Reproduce the records exactly through the line with "Beading Supplies (1160, 136)".

--- START ---

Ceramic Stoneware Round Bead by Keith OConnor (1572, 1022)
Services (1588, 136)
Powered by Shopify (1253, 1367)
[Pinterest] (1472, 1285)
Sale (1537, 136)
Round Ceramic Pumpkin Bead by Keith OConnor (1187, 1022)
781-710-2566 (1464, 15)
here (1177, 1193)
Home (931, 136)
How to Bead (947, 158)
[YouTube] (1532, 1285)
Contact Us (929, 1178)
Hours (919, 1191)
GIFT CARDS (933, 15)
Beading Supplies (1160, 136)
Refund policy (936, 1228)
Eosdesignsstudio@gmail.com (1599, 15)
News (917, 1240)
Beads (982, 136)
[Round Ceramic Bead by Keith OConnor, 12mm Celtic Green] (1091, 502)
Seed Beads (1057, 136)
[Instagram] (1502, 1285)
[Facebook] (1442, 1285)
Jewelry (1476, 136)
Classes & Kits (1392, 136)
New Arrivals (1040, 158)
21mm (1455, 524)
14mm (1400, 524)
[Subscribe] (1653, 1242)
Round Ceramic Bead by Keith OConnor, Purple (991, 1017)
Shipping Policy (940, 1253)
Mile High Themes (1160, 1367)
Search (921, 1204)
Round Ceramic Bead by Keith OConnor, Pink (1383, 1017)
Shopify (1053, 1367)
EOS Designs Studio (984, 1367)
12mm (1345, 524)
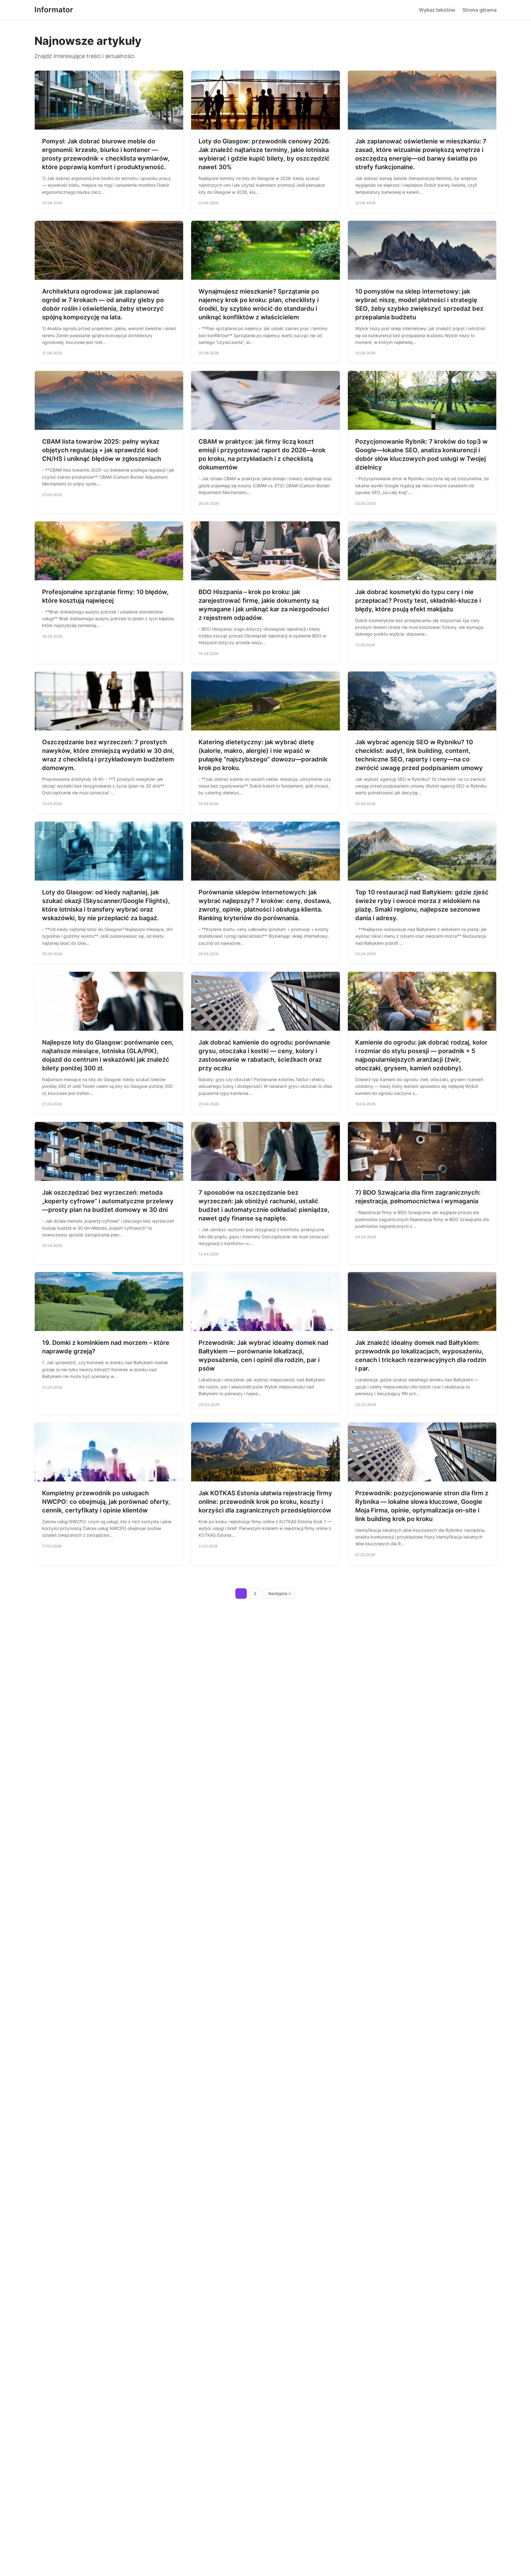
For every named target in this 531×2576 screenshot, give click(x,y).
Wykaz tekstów (437, 10)
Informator (53, 9)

--- END ---

Response:
Ceramic Stoneware Round Bead by Keith OConnor (1572, 1022)
Services (1588, 136)
Powered by Shopify (1253, 1367)
[Pinterest] (1472, 1285)
Sale (1537, 136)
Round Ceramic Pumpkin Bead by Keith OConnor (1187, 1022)
781-710-2566 (1464, 15)
here (1177, 1193)
Home (931, 136)
How to Bead (947, 158)
[YouTube] (1532, 1285)
Contact Us (929, 1178)
Hours (919, 1191)
GIFT CARDS (933, 15)
Beading Supplies (1160, 136)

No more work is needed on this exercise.